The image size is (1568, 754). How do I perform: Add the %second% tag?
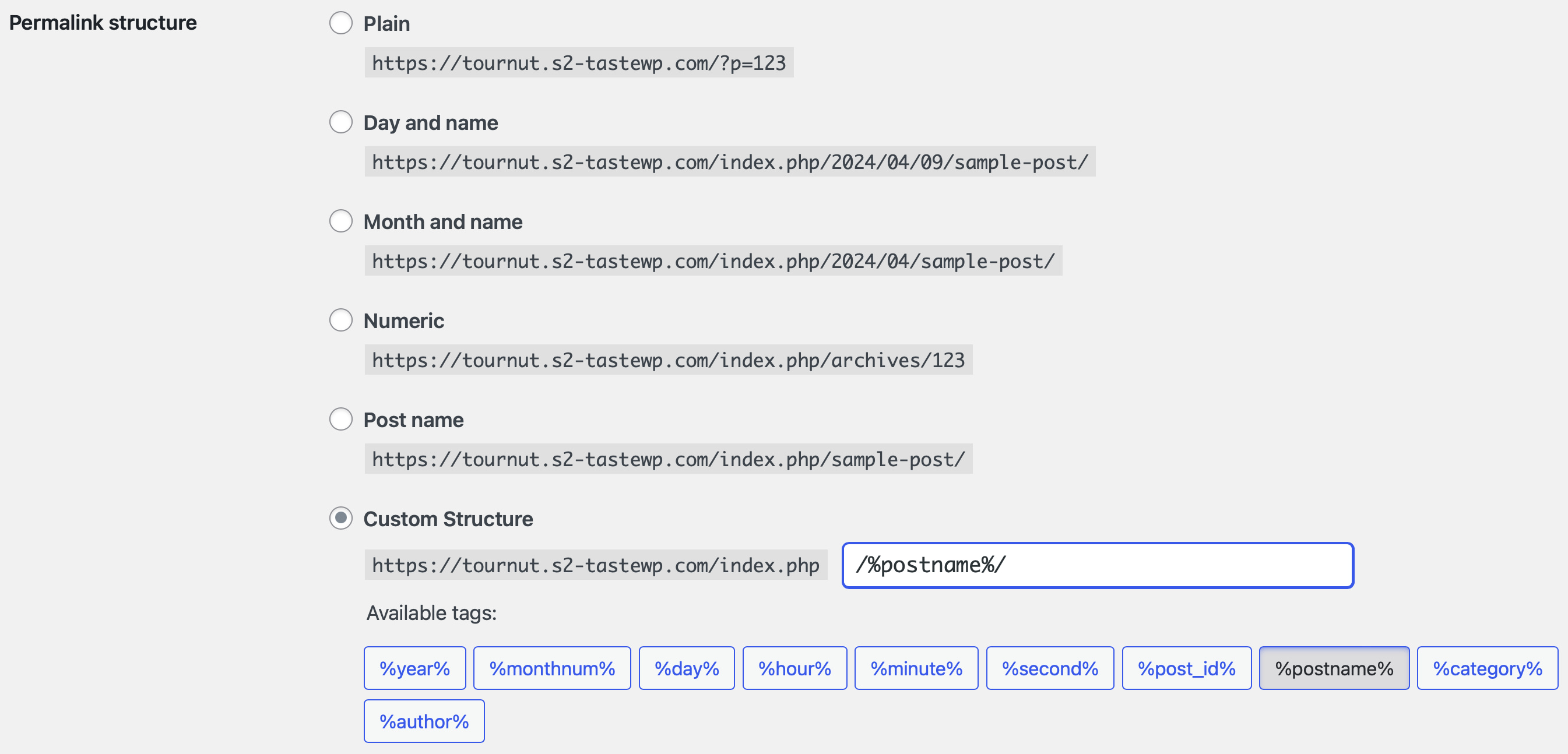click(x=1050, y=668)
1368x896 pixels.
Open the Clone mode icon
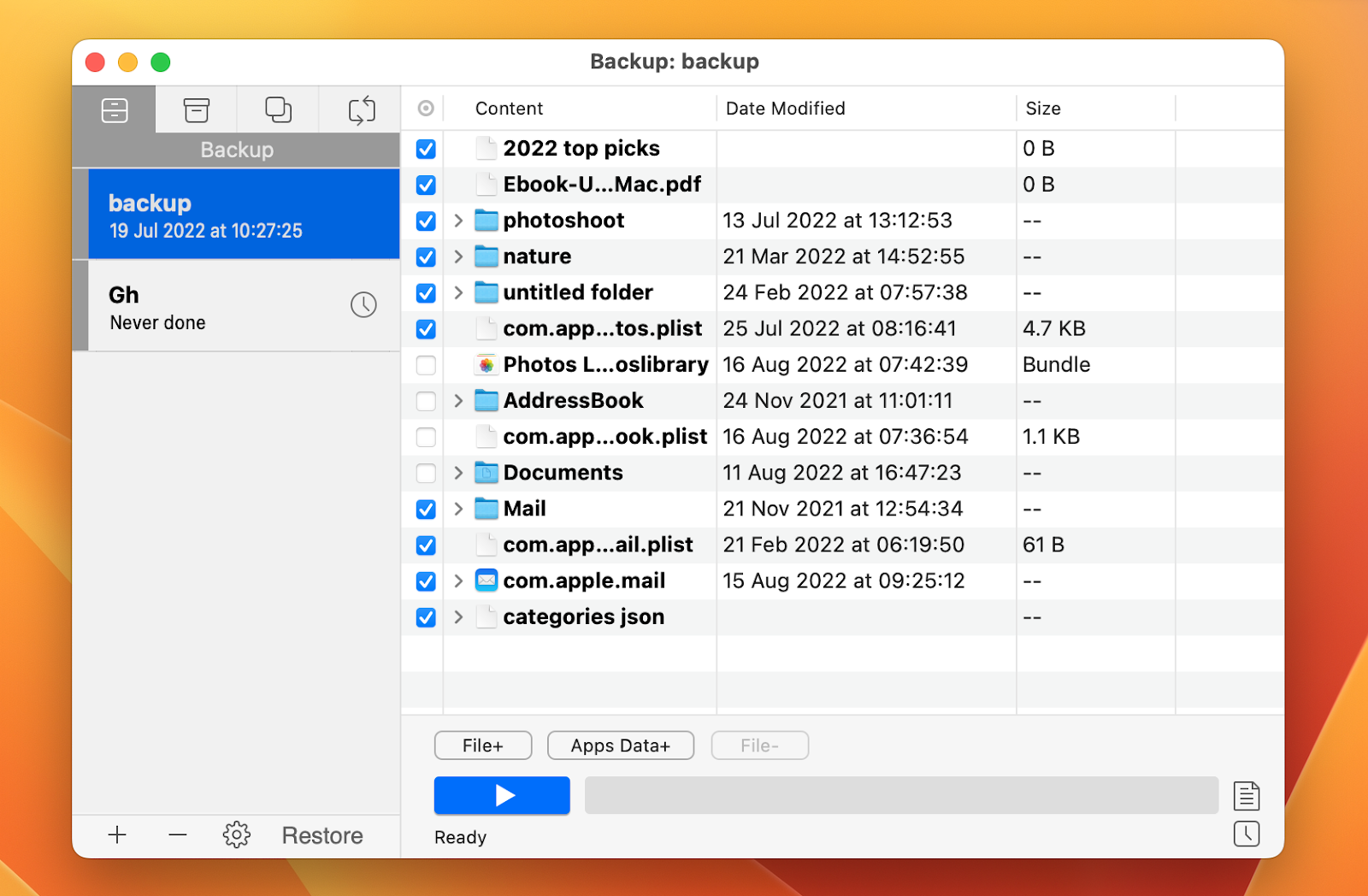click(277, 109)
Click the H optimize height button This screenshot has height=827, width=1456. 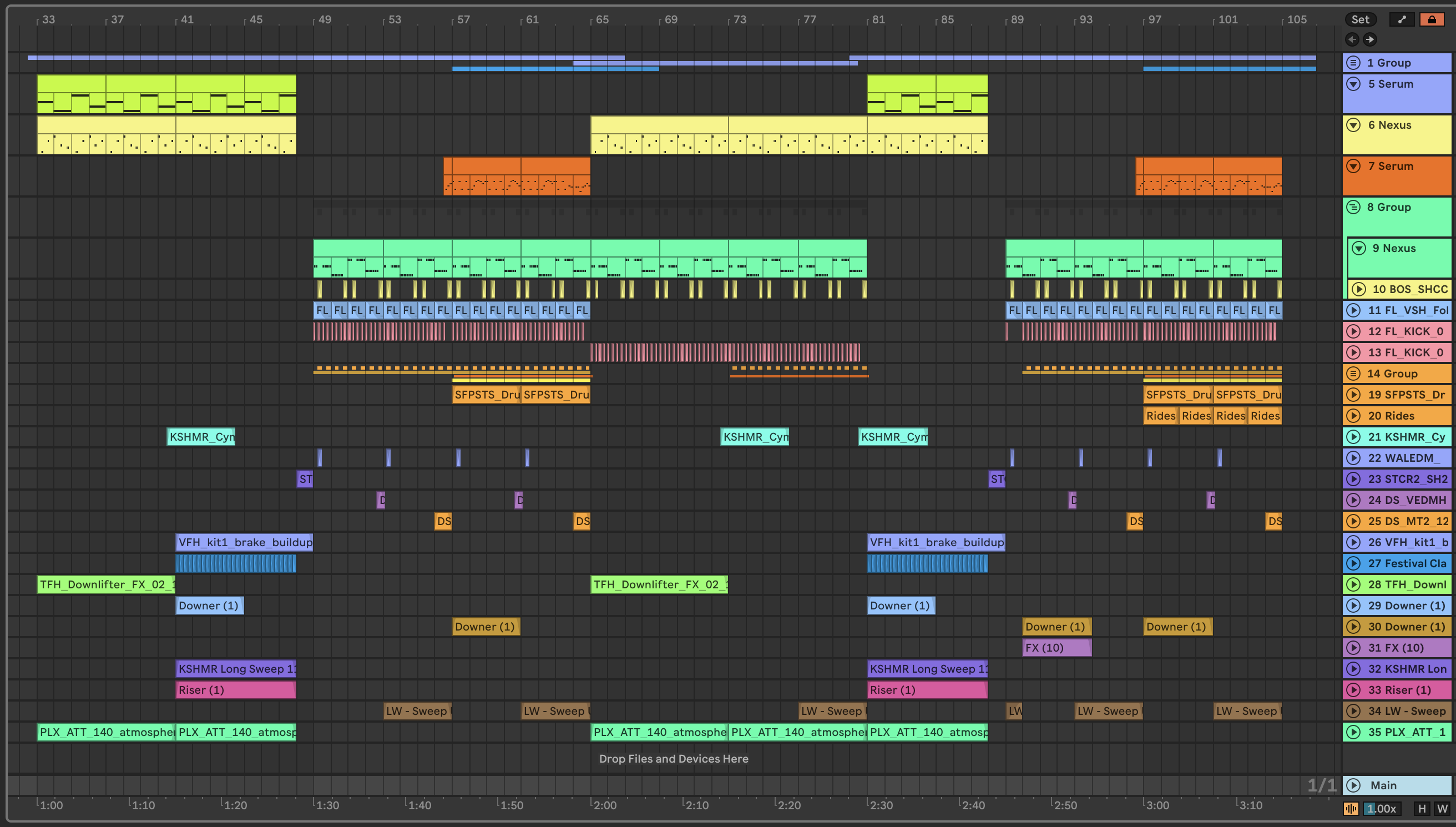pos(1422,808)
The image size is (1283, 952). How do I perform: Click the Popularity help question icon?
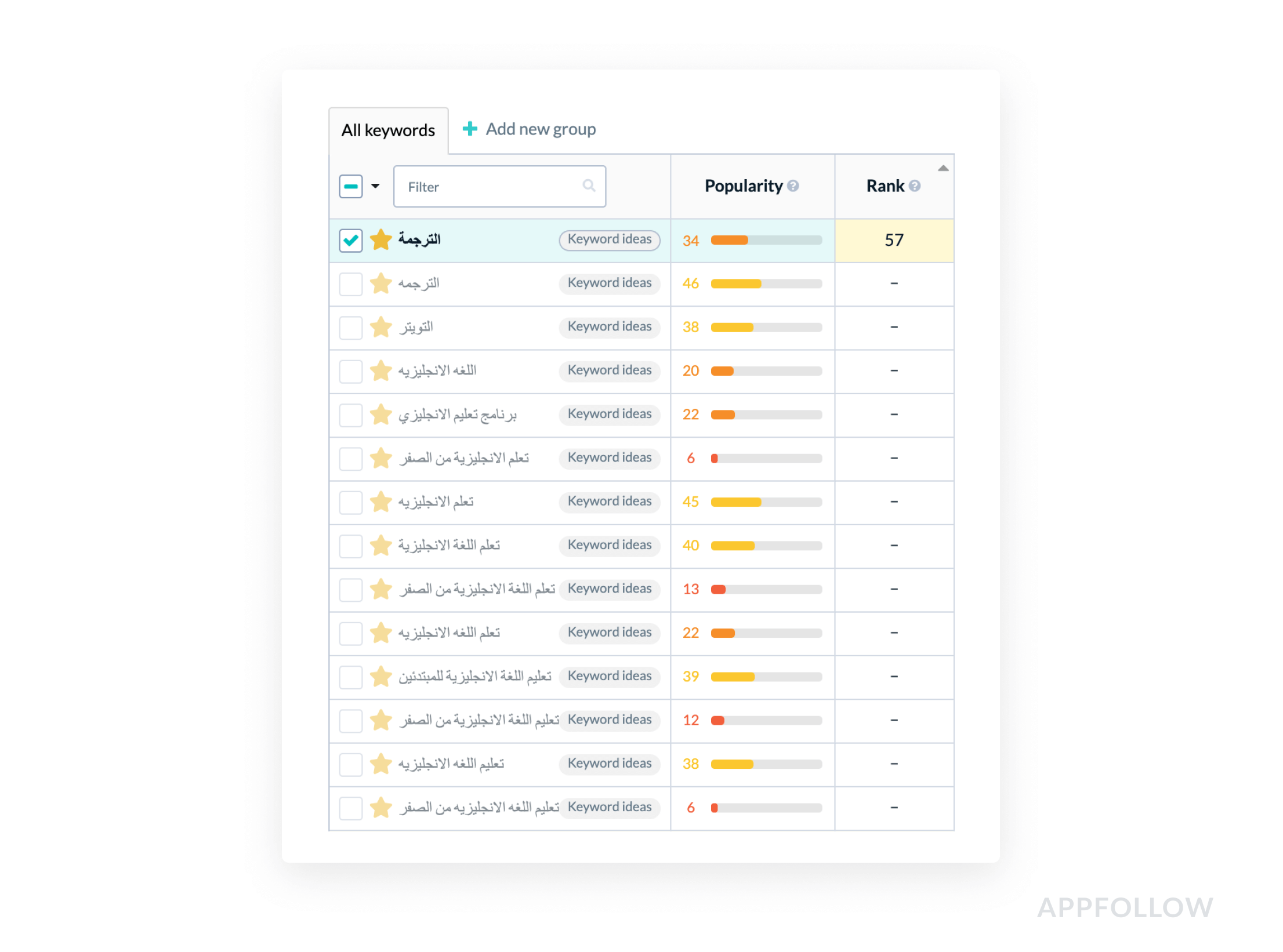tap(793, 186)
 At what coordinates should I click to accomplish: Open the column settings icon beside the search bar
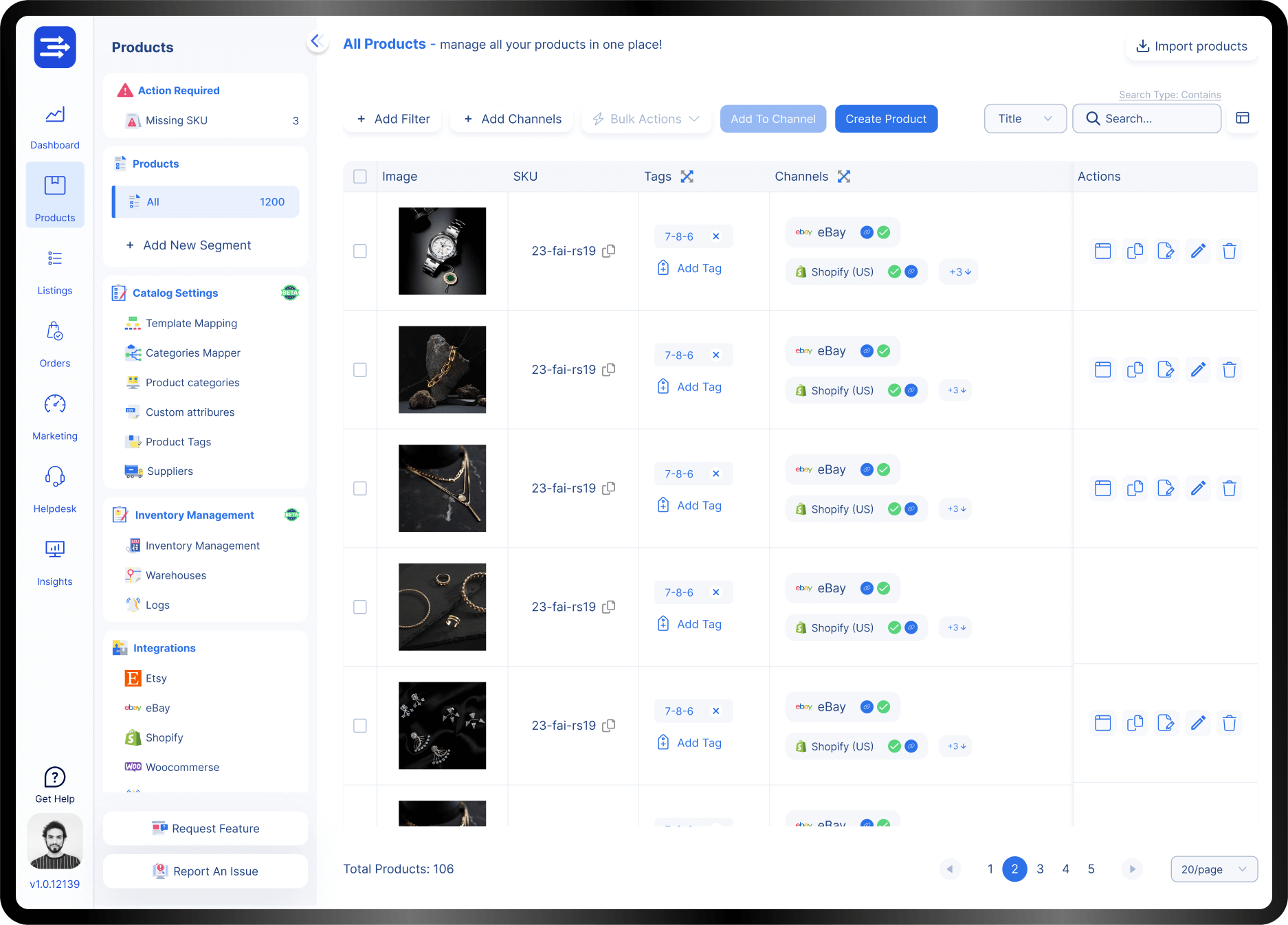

» EXERCISE INSTRUCTIONS: Everything from the line holding "The image size is (1283, 952)." through the last line of the listing should be written out exactly, except for the pictures.

» COMPLETED EXERCISE:
The image size is (1283, 952). How do I perform: Click the Popularity help question icon?
tap(793, 186)
 At what coordinates should I click to accomplish: Open the column settings icon beside the search bar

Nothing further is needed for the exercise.